BEGIN
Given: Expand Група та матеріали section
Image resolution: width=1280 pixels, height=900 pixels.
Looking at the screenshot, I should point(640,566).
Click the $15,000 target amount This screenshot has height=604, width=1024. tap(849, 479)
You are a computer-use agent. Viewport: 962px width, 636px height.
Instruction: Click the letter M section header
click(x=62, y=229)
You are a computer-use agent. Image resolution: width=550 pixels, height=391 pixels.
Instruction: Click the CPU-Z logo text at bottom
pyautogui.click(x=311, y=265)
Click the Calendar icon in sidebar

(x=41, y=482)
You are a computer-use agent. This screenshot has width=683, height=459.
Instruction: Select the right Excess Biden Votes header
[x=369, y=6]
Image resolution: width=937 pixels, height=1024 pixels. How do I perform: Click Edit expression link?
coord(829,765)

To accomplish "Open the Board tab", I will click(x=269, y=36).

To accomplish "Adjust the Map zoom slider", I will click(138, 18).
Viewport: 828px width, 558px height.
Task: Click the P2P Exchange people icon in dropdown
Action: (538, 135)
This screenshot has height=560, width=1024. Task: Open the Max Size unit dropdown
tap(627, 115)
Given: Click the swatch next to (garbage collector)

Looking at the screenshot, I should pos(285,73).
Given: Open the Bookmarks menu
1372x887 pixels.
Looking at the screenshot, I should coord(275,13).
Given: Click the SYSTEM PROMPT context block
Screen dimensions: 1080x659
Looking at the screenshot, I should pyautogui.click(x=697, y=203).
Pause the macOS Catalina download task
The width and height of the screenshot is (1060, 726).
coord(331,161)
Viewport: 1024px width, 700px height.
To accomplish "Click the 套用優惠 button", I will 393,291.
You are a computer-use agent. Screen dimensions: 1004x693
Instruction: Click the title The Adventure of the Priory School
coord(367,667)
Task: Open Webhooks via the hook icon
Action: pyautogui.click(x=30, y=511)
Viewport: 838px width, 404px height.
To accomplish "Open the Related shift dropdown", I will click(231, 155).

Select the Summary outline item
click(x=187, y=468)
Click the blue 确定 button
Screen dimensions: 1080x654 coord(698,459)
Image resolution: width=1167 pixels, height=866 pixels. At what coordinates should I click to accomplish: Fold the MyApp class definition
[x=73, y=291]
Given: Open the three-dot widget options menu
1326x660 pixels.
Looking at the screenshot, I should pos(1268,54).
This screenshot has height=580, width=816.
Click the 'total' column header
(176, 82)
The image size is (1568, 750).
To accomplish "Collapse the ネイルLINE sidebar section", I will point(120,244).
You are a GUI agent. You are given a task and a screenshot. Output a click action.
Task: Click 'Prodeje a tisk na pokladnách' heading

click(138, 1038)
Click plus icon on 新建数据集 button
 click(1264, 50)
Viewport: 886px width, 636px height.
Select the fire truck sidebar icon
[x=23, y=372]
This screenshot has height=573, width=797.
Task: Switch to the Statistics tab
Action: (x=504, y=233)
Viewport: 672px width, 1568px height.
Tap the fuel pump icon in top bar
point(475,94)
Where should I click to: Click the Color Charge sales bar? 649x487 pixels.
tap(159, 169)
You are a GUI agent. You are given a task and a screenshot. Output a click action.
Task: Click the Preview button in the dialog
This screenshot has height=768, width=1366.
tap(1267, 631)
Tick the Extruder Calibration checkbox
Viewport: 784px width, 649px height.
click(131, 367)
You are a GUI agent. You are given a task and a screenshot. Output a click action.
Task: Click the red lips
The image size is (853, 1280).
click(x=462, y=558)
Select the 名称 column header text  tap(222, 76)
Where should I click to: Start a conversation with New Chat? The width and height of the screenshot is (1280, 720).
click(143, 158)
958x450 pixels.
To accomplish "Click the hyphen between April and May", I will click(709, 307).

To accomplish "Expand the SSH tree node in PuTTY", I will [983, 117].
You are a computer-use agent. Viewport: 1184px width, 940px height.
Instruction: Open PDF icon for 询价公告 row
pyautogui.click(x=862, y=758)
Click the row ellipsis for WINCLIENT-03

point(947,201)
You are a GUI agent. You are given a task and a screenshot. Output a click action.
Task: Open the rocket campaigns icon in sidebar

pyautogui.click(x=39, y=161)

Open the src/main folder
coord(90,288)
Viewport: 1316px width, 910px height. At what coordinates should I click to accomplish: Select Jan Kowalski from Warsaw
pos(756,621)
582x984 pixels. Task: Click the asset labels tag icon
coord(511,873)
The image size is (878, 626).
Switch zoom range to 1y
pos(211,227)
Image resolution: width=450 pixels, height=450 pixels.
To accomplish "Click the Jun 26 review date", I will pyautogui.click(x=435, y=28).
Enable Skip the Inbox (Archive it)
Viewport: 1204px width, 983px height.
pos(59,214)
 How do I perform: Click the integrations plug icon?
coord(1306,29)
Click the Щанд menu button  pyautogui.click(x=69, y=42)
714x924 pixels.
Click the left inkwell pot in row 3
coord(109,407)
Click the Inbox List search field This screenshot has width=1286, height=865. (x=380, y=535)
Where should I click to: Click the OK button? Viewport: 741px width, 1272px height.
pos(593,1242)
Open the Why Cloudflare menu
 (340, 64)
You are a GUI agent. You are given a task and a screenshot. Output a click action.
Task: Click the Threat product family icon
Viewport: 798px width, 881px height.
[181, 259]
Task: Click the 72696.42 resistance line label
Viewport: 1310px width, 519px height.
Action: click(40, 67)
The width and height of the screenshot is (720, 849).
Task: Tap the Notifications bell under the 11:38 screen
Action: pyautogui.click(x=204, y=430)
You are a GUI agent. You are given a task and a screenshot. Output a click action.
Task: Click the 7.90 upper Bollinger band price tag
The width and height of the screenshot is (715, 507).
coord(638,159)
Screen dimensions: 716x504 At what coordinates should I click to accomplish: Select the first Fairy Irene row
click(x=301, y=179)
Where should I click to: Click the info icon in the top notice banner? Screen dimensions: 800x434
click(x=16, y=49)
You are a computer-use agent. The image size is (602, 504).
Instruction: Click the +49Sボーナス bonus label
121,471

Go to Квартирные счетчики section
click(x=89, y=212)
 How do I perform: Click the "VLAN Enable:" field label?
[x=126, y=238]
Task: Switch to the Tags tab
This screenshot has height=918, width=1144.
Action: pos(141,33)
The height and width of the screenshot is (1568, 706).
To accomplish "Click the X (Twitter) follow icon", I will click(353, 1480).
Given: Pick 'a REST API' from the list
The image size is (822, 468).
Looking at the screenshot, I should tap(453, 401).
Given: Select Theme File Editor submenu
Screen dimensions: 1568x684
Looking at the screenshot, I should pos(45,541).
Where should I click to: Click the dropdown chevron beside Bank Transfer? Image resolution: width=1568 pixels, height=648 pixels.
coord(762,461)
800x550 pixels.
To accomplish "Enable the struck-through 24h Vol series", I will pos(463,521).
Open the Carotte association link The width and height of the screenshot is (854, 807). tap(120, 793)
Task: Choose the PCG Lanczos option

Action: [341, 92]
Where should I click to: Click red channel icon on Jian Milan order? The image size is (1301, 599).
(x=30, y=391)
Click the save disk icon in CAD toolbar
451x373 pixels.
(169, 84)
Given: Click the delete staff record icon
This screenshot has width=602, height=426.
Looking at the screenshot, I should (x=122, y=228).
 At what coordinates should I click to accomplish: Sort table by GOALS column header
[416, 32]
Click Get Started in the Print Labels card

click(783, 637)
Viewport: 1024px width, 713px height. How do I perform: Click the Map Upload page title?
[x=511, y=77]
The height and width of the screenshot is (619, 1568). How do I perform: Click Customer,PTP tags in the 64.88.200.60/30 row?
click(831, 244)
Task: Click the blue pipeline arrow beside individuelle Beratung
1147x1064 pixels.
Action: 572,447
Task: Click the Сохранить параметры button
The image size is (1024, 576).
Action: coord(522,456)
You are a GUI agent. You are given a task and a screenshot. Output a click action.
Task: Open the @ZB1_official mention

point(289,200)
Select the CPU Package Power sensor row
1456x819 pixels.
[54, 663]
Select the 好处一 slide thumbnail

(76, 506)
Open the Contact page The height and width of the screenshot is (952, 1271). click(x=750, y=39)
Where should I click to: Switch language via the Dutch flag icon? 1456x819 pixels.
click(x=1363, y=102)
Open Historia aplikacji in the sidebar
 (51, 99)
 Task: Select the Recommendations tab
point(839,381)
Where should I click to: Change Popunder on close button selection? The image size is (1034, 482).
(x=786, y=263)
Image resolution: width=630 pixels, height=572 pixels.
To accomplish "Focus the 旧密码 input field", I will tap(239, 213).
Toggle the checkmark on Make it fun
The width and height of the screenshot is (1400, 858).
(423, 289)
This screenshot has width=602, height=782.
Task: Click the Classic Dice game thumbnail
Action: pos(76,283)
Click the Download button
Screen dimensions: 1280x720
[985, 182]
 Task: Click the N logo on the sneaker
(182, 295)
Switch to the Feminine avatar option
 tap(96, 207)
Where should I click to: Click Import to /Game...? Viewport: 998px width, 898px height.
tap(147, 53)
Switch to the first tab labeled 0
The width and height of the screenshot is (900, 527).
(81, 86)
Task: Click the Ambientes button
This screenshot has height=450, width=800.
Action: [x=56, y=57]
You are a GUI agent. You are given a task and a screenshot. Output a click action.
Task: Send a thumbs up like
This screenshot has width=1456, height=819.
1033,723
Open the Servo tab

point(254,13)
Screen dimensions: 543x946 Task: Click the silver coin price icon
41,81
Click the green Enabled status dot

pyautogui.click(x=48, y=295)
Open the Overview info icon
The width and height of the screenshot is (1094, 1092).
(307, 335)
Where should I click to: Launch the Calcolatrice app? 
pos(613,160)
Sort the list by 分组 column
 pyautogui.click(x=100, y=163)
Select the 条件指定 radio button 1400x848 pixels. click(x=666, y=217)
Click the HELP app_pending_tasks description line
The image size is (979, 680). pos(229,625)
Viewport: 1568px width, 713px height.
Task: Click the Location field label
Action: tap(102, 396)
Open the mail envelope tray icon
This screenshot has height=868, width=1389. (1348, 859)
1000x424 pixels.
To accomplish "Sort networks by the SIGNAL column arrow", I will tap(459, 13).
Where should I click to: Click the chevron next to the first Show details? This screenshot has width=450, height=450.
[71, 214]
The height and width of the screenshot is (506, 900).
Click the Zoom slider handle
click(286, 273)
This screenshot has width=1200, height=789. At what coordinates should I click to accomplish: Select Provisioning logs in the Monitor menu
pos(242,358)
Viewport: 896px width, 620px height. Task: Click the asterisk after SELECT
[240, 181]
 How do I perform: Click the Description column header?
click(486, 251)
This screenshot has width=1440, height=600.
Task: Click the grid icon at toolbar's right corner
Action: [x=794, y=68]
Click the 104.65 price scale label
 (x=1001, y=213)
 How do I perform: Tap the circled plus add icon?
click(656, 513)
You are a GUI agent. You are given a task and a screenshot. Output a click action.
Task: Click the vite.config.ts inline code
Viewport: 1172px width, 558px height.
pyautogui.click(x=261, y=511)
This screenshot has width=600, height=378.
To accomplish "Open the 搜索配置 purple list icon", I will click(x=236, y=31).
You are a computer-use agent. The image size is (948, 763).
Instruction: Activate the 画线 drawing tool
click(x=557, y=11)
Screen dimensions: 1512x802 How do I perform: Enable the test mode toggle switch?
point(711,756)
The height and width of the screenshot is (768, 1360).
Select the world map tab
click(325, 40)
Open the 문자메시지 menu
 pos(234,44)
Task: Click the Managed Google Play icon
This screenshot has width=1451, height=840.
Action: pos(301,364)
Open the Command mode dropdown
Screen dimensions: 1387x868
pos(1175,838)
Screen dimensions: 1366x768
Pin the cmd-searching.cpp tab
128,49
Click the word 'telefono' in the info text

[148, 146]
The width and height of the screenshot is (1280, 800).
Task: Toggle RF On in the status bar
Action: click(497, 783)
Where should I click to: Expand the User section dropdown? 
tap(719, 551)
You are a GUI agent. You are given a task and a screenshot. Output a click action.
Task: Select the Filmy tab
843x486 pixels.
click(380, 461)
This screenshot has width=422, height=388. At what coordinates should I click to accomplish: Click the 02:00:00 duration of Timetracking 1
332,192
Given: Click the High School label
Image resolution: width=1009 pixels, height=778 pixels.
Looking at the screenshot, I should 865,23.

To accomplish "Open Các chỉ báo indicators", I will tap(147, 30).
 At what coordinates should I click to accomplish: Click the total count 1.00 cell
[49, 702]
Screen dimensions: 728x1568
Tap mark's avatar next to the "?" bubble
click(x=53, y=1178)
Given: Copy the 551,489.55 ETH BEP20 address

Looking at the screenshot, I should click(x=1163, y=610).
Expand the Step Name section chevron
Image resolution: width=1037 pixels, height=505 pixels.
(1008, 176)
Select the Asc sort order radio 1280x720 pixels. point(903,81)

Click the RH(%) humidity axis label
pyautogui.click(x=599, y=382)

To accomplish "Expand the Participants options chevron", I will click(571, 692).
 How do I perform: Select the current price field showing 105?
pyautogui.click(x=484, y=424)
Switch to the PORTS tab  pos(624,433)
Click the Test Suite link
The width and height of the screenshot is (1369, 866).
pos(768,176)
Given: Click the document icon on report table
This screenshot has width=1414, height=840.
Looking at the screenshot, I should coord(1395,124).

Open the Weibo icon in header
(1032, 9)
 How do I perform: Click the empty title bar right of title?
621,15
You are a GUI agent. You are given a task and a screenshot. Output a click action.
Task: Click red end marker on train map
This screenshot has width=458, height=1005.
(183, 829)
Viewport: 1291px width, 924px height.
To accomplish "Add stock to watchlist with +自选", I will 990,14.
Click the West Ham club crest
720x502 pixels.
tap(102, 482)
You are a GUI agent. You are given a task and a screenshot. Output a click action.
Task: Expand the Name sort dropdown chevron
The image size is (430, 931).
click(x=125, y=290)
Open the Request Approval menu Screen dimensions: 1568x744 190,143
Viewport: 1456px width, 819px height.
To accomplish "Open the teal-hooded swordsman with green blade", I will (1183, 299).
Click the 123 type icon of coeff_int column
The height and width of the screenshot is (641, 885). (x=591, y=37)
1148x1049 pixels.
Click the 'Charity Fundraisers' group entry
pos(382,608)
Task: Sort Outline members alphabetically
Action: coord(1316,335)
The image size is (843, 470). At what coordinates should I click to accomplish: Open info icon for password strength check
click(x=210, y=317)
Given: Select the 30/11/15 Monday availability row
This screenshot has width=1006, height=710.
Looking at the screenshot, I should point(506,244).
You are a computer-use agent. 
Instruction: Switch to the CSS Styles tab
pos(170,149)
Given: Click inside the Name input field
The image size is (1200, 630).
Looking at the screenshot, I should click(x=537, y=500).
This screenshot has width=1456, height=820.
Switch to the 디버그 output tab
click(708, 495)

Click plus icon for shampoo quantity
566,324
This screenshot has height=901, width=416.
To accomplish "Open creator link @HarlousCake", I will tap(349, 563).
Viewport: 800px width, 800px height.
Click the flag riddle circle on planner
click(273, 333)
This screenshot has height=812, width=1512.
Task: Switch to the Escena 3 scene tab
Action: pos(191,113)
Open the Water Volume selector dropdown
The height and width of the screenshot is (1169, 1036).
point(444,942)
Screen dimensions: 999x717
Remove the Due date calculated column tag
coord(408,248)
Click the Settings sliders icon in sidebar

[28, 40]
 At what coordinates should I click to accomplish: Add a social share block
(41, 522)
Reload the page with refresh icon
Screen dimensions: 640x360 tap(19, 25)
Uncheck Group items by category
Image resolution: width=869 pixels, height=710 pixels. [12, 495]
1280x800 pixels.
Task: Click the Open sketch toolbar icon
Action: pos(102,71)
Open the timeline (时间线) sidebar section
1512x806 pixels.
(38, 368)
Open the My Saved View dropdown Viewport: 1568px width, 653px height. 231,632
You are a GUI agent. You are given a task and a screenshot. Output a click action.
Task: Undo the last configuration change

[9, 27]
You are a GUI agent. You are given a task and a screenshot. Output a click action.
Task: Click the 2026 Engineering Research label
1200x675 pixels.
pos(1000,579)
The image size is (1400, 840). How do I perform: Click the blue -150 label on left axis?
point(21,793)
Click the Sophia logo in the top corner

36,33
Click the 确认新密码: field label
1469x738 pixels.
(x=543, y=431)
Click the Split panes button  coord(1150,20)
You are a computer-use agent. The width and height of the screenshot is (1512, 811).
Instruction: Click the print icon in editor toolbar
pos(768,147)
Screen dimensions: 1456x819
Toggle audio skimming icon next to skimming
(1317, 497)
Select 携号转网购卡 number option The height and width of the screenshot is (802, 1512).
END
▸ PROBLEM REQUIREMENTS: Copy the data from its first line through the line containing "pyautogui.click(x=311, y=265)", switching every "Instruction" to "Task" and changing nothing else.

▸ OUTPUT OF THE EXERCISE:
Given: Expand Група та матеріали section
Image resolution: width=1280 pixels, height=900 pixels.
Looking at the screenshot, I should point(640,566).
Click the $15,000 target amount This screenshot has height=604, width=1024. tap(849, 479)
You are a computer-use agent. Viewport: 962px width, 636px height.
Task: Click the letter M section header
click(x=62, y=229)
You are a computer-use agent. Image resolution: width=550 pixels, height=391 pixels.
Task: Click the CPU-Z logo text at bottom
pyautogui.click(x=311, y=265)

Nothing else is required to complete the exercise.